In summary, rather than being at the end of our proverbial rope in treating heart failure and cardiovascular disease, we are hurtling forward into a bright future of novel heart failure treatment.

 

References

  1. Mozaffarian D, Benjamin EJ, Go AS, et al on behalf of the American Heart Association Statistics Committee and Stroke Statistics Subcommittee. Heart disease and stroke statistics—2016 update: a report from the American Heart Association [published online ahead of print December 16, 2015].Circulation.
  2. McMurray JJ,Packer M, Desai AS, et al. for the PARADIGM-HF investigators. Angiotensin-neprilysin inhibition versus enalapril in heart failure.
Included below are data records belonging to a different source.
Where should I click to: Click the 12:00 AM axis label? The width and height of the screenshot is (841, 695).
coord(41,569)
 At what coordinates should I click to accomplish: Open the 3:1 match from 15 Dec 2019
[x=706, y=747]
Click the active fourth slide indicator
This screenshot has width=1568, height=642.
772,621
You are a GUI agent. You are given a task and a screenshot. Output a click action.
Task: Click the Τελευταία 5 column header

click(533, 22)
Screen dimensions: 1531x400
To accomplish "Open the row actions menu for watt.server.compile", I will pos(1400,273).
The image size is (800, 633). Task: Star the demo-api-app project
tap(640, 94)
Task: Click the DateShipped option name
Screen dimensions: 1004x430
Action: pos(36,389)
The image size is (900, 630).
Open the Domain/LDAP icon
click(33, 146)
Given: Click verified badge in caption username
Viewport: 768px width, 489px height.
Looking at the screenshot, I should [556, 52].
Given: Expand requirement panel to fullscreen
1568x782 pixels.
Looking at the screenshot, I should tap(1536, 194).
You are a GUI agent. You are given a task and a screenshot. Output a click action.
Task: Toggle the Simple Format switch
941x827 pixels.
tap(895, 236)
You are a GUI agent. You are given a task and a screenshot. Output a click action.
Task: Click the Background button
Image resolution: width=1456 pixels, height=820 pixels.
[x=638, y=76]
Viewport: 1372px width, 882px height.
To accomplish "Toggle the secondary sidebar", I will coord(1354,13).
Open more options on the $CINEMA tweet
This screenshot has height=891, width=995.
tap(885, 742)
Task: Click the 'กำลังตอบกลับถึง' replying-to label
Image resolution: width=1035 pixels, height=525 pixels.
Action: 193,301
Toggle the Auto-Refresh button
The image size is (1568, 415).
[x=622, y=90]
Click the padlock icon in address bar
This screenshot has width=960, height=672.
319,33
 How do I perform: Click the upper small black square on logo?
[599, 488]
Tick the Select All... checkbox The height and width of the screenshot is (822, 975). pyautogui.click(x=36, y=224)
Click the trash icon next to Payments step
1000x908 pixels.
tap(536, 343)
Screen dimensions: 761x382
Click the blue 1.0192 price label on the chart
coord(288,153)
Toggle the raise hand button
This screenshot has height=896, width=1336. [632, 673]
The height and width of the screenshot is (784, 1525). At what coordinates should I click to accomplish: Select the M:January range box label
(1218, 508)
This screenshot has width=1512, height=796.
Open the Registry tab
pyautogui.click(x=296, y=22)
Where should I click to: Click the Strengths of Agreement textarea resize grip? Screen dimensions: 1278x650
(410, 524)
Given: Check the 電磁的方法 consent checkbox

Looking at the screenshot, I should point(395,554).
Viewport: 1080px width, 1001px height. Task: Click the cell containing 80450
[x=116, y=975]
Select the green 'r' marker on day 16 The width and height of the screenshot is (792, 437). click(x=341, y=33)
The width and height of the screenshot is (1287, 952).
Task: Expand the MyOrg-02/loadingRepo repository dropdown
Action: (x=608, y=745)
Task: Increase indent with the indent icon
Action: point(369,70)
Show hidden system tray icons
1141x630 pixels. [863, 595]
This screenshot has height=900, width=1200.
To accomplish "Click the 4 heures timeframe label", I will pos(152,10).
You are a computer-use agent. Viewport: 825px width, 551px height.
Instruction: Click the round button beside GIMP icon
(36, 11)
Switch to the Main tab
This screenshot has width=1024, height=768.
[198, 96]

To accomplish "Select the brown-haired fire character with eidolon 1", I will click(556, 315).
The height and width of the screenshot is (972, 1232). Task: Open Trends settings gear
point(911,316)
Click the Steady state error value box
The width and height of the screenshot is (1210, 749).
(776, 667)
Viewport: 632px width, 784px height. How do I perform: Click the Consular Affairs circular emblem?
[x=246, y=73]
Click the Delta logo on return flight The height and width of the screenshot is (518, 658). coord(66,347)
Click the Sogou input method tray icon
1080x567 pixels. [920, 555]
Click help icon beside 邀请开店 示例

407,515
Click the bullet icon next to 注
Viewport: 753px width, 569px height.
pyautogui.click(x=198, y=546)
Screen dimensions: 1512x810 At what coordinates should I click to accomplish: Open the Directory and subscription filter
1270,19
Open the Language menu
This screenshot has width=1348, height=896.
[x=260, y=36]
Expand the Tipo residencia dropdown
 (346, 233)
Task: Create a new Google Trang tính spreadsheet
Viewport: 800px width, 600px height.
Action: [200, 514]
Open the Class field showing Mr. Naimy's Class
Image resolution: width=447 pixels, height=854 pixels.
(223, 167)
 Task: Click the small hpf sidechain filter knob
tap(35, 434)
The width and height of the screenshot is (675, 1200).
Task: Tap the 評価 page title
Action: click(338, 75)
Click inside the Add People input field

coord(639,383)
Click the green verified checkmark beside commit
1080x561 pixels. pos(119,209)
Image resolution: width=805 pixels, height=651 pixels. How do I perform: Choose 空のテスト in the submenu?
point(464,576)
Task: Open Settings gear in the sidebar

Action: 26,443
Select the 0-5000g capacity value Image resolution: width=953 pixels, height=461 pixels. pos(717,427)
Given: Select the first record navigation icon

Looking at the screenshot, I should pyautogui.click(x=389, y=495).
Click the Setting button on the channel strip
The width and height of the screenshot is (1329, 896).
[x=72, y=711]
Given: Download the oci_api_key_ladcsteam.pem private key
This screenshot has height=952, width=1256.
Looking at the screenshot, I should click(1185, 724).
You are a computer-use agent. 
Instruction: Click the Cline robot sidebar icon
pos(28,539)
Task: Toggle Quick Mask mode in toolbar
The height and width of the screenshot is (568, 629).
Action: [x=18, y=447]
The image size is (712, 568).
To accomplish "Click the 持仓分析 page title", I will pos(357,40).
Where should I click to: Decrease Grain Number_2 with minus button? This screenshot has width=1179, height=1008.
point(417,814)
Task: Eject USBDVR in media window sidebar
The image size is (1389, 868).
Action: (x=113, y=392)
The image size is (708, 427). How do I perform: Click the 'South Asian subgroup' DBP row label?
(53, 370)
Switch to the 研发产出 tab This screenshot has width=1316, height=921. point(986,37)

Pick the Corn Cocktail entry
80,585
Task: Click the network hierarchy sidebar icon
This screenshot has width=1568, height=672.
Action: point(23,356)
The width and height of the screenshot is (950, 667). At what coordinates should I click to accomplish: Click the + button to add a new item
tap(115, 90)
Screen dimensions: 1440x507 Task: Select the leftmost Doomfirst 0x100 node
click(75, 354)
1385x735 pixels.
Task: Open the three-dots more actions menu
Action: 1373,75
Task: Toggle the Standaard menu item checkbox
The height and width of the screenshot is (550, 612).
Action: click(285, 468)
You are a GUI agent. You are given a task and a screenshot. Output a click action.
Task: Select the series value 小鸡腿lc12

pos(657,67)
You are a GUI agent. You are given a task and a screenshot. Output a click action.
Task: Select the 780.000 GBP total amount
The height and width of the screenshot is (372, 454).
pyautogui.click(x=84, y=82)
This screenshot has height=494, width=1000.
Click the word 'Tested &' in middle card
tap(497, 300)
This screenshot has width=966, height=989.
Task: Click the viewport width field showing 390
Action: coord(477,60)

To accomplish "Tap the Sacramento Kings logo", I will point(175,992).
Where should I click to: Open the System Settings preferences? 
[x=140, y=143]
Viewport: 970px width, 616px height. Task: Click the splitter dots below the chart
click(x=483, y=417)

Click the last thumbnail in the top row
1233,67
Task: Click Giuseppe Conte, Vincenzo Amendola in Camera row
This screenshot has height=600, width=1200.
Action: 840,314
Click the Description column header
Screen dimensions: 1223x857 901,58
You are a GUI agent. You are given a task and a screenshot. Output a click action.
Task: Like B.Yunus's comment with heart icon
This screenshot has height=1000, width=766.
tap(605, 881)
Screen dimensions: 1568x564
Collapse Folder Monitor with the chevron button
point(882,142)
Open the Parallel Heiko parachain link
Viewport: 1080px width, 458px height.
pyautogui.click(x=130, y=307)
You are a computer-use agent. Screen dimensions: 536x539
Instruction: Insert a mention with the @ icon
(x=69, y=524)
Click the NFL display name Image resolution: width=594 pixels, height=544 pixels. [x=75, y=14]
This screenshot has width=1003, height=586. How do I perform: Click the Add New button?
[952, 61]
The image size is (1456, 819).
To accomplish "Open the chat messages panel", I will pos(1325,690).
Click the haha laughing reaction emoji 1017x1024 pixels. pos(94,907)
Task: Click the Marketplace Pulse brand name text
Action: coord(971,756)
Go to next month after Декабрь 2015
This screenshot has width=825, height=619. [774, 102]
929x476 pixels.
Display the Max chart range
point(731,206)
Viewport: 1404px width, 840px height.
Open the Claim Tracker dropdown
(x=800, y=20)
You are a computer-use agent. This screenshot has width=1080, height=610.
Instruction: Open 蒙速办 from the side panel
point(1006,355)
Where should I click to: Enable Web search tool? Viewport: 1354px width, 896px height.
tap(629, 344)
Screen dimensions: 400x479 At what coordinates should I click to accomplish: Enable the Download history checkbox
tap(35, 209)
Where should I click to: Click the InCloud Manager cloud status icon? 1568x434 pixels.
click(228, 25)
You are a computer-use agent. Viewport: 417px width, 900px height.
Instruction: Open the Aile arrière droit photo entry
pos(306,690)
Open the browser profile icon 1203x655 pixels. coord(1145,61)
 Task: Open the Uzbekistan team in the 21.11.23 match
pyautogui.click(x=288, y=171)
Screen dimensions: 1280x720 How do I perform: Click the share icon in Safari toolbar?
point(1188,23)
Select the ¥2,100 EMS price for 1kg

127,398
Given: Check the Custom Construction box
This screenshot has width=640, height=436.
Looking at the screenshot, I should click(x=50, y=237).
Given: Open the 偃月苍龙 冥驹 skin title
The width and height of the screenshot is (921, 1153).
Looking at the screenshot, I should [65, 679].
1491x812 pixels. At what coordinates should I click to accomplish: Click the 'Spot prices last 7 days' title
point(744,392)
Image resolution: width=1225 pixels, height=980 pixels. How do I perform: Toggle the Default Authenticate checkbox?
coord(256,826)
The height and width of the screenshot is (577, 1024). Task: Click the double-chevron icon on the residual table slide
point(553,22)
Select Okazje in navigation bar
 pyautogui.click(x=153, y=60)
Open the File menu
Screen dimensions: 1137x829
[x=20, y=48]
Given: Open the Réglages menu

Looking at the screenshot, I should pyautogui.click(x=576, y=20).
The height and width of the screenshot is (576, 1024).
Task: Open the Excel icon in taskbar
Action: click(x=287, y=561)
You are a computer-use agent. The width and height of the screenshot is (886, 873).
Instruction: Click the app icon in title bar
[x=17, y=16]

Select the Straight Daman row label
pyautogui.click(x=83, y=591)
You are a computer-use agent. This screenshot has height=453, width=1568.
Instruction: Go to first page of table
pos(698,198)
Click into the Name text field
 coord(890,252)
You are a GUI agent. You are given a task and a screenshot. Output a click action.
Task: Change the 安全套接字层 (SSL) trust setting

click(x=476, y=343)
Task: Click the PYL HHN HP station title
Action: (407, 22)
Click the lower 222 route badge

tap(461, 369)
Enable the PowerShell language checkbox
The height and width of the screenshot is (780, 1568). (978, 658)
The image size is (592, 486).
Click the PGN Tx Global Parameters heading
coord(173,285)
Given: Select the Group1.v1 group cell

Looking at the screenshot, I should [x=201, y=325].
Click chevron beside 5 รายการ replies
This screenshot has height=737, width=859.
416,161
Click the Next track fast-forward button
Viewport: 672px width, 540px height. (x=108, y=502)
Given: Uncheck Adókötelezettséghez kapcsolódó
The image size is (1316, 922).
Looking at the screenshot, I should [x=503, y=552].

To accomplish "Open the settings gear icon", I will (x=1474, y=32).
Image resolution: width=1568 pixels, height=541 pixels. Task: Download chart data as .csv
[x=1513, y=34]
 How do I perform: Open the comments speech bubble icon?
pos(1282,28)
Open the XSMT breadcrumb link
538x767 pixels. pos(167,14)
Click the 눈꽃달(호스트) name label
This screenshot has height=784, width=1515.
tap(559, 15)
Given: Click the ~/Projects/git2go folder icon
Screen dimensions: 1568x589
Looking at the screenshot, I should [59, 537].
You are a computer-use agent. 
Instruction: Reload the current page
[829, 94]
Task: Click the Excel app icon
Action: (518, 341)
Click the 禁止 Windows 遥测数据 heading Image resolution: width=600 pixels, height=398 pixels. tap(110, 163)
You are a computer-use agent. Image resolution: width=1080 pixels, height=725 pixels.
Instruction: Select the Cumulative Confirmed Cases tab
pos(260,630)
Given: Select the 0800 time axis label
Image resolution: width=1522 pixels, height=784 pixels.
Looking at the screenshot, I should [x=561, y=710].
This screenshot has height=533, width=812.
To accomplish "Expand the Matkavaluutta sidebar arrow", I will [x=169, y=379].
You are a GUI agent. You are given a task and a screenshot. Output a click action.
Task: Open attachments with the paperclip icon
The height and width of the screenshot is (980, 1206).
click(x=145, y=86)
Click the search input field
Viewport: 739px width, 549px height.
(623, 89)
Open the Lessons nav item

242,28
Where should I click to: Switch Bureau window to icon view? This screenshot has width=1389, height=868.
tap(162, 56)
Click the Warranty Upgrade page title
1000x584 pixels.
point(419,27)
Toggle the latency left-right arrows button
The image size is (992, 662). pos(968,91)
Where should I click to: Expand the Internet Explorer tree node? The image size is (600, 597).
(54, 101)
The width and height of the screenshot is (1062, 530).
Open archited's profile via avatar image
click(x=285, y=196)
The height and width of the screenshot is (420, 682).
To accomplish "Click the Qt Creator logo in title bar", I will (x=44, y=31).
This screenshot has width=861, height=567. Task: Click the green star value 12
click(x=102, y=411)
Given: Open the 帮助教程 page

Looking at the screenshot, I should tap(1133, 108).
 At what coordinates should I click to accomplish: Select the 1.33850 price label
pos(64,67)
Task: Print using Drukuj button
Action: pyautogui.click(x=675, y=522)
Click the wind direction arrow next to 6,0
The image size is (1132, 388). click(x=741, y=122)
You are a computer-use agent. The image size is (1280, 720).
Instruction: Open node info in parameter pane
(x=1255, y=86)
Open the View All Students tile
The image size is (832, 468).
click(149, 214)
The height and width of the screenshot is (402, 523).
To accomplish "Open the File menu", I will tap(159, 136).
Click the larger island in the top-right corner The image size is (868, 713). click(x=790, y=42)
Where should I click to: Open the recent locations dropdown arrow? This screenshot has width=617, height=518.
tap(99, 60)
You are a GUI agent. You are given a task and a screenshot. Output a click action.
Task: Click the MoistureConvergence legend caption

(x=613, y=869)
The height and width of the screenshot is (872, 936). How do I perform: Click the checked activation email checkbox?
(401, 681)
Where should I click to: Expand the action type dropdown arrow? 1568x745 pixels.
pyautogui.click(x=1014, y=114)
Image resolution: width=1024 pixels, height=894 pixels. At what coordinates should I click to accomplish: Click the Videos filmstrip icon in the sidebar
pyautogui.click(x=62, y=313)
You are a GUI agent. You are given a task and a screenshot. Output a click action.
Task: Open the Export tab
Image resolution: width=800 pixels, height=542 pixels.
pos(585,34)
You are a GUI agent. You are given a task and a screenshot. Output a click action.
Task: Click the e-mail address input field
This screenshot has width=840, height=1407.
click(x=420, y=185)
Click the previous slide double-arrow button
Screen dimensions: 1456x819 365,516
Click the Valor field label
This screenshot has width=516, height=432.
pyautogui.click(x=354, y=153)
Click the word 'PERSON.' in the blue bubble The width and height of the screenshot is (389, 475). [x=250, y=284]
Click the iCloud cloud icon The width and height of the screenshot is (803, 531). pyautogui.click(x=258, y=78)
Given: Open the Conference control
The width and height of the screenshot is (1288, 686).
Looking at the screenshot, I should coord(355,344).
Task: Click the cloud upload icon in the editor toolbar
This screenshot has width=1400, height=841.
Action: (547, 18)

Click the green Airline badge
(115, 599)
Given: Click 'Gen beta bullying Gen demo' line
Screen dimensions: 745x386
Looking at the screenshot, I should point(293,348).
N Engl J Med. 2014;371:993-1004.
  3. Pitt B, Zannad F, Remme WJ et al.for the Randomized Aldactone Evaluation Study Investigators. N Engl J Med 1999; 341:709-717.
  4. Zannad F, McMurray JJV, Krum H, et al. for the EMPHASIS-HF Study Group. Eplerenone in Patients with Systolic Heart Failure and Mild Symptoms. N Engl J Med 2011; 364:11-21.
  5. Swedberg K, Komadja M, Bohm M, et al. on behalf of the SHIFT investigators. Ivabradine and outcomes in chronic heart failure (SHIFT): a randomised placebo-controlled study. Lancet.2010;376:875-85.
  6. Scirica BM, Bhatt DL, Braunwald E et al. for the SAVOR-TIMI 53 Steering Committee and Investigators. Saxagliptin and Cardiovascular Outcomes in Patients with Type 2 Diabetes Mellitus. N Engl J Med 2013;369:1317-26.
  7. White WB, M.D., Cannon CP, Heller SR, et al. forthe EXAMINE Investigators. Alogliptin after Acute Coronary Syndrome in Patients with Type 2 Diabetes N Engl J Med 2013; 369:1327-1335
  8. Jacobson AF,Senior R, Cerqueira MD, et al. for the ADMIRE-HF investigators. Myocardial iodine-123 meta-iodobenzylguanidine imaging and cardiac events in heart failure. Results of the prospective ADMIRE-HF (AdreView Myocardial Imaging for Risk Evaluation in Heart Failure) study. J Am Coll Cardiol. 2010;55:2212-21.
  9. Visser ME, Wagener G, Baker BF, et al. Mipomersen, an apolipoprotein B synthesis inhibitor, lowers low-density lipoprotein cholesterol in high-risk statin-intolerant patients. Eur Heart J. 2012;33:1142-9.
  10. Hammond HK, Penny WF, Traverse JH et al. Intracoronary Gene Transfer of Adenylyl Cyclase 6 in Patients With Heart Failure. JAMA 2016;1:163-71.